While Halo 3 is releasing right at the end of Microsoft's first fiscal 2008 quarter (which runs from July through September), Goldman-Sach's industry watchers are expecting the game to contribute about $170 million in revenue for the quarter, with more than 4.2 million copies shipped into the retail channel. That's nearly one copy for every three Xbox 360s in the world, going by the analysts' projections of an installed user base of 13.2 million by September.
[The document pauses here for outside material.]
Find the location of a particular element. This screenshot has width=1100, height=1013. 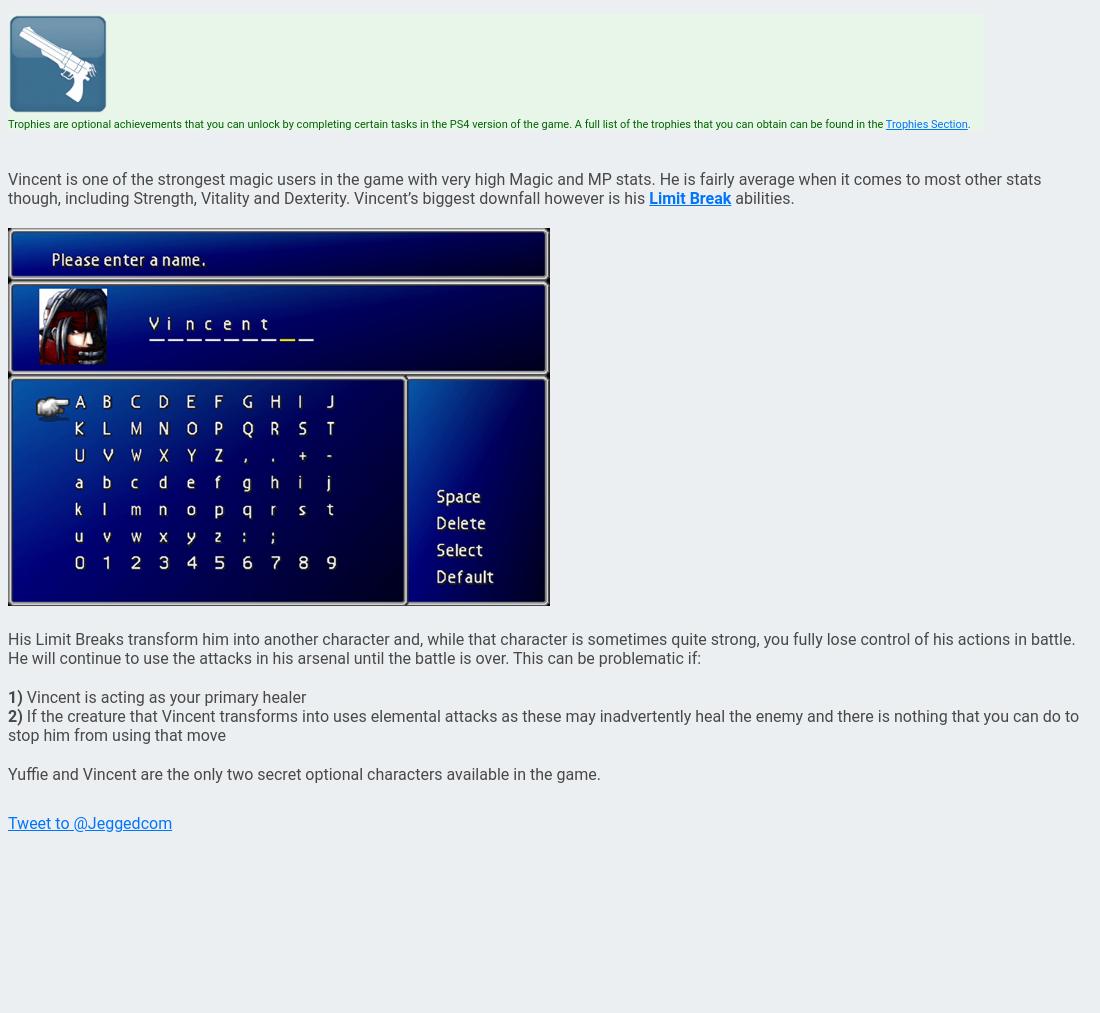

'If the creature that Vincent transforms into uses elemental attacks as these may inadvertently heal the enemy and there is nothing that you can do to stop him from using that move' is located at coordinates (7, 726).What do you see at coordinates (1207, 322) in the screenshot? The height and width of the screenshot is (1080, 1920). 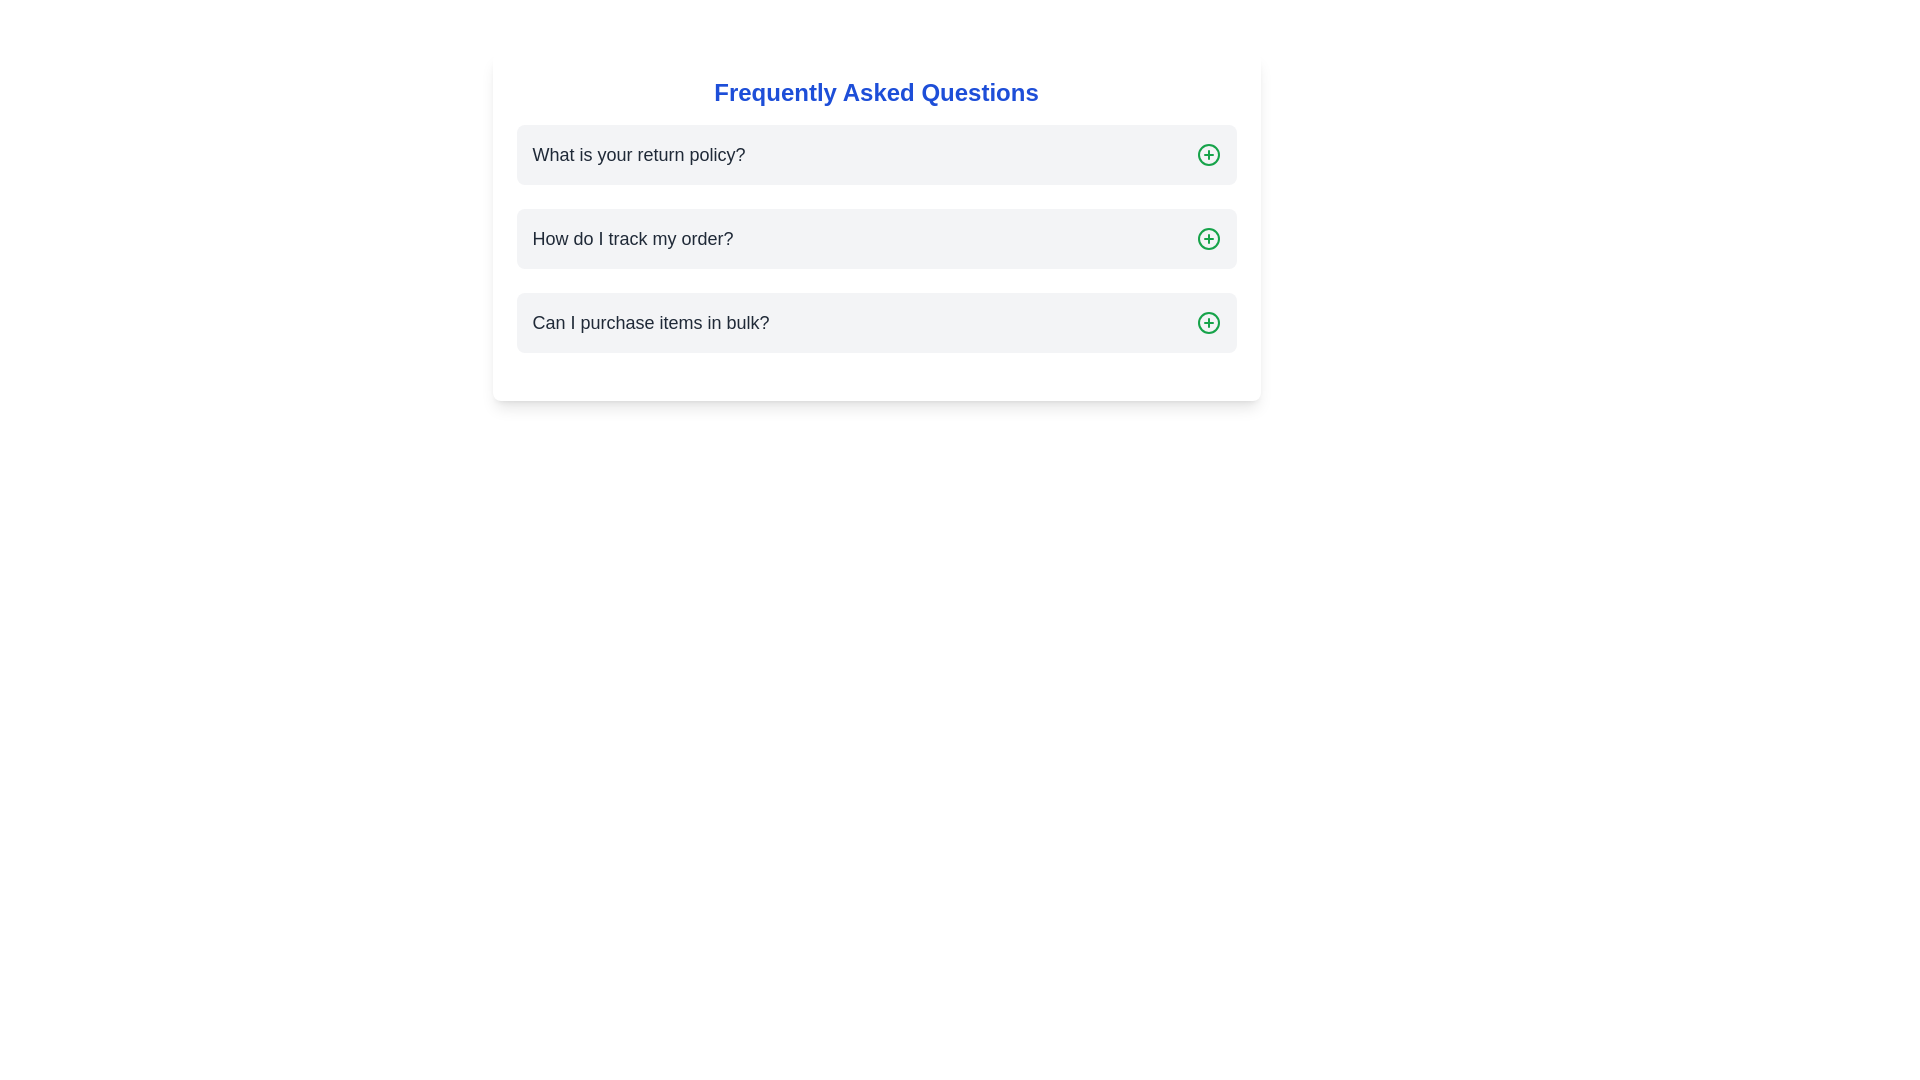 I see `the button at the rightmost end of the third row in the FAQ section that expands the content for the question 'Can I purchase items in bulk?'` at bounding box center [1207, 322].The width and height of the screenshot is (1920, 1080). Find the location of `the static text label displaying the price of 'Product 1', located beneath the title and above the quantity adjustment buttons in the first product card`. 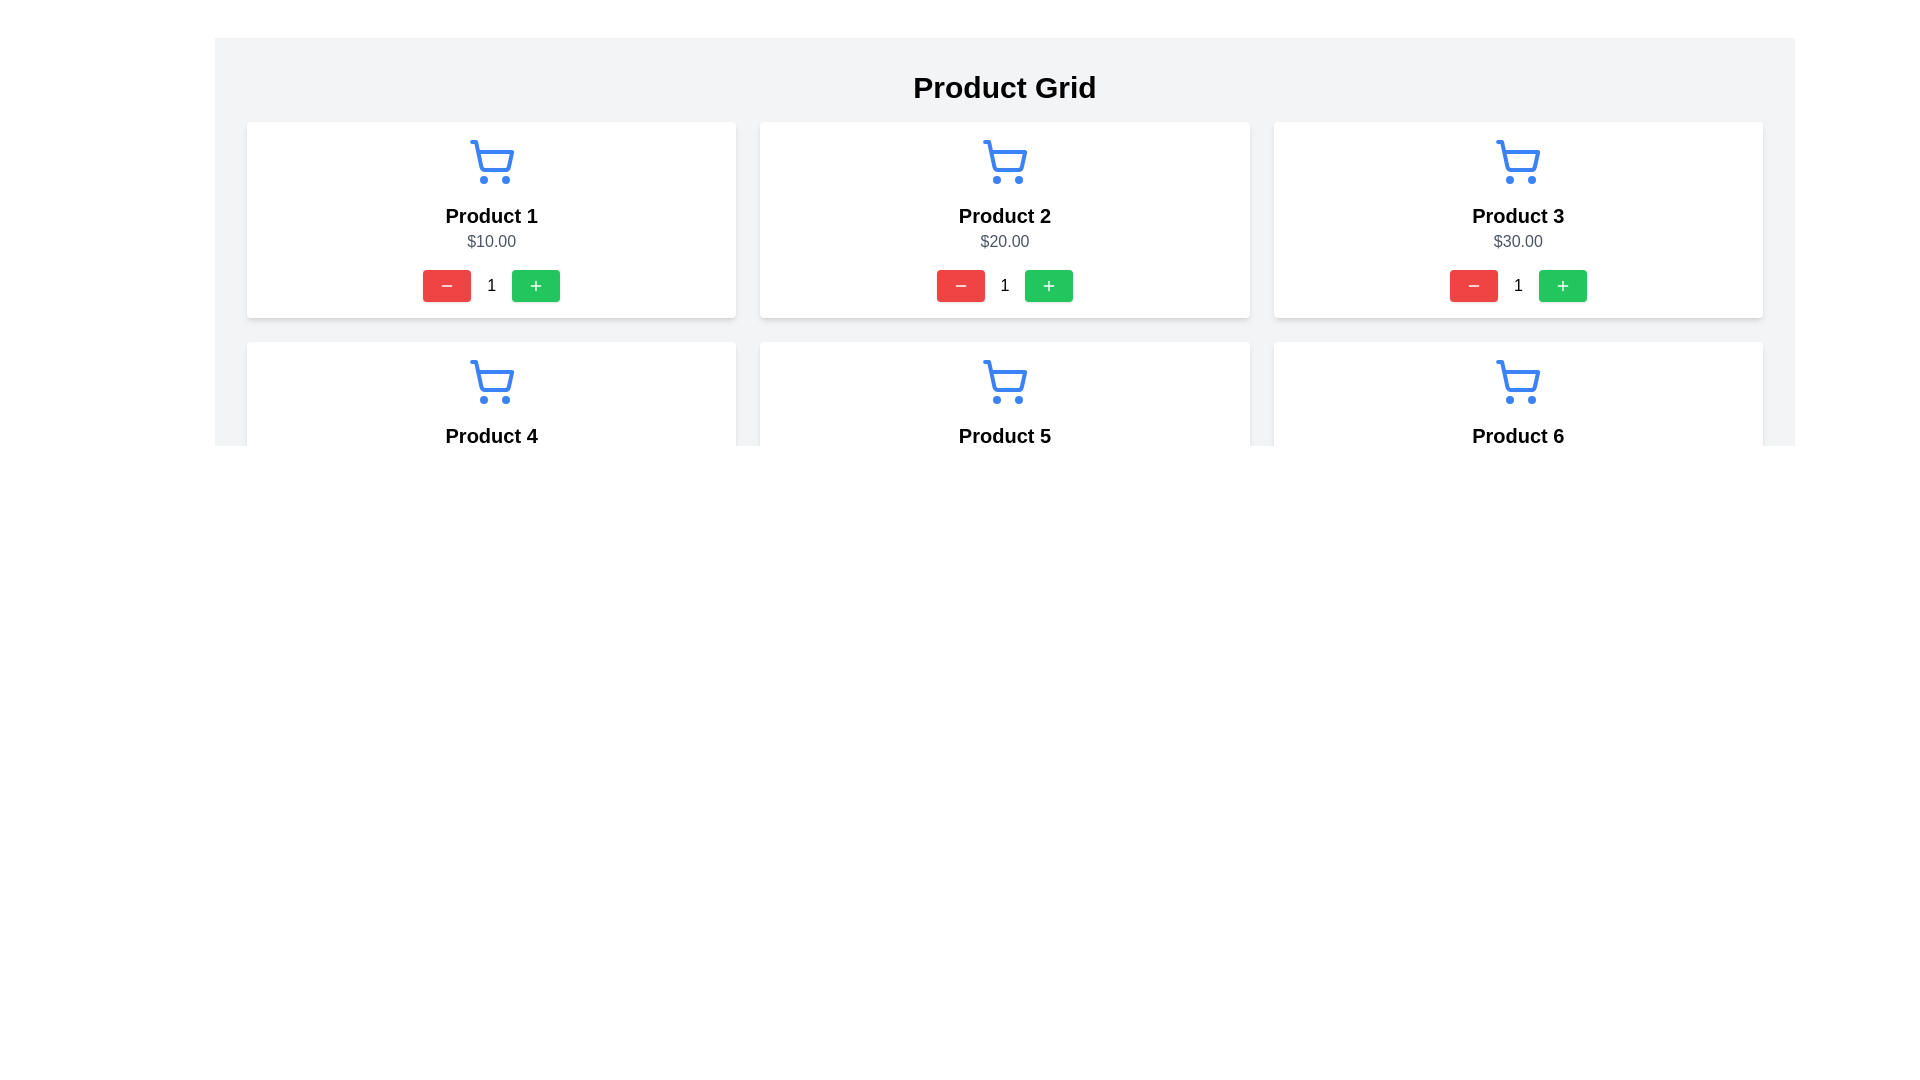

They also note that the $170 million figure could be low by as much as $50 million if they've lowballed the installed user base. Microsoft's tendency to put revenue from games on its books as soon as they're shipped out could also boost the revenue number, as could any change to the analysts' royalty model, which assumes Microsoft keeps 80 percent of the retail price on first-party games.

For comparison, Halo 2's November 2004 launch came in the middle of Microsoft's financial quarter, when the original Xbox installed user base was 19.9 million. Microsoft sold 7.5 million copies by the end of the quarter (38 percent of the user base), with 2.38 million sold on day one, according to the analysts.

Perhaps more significant than the sales figures that Goldman-Sachs expects Halo 3 to put up is the analysts' expectation that by the end of its first week of release, the game will have driven Microsoft's Xbox division to its first profitable quarter ever. Microsoft has been touting its fiscal 2008 as the turning point in the entertainment and devices division for some time, as Robbie Bach first made mention of the profitability goal in July of 2006.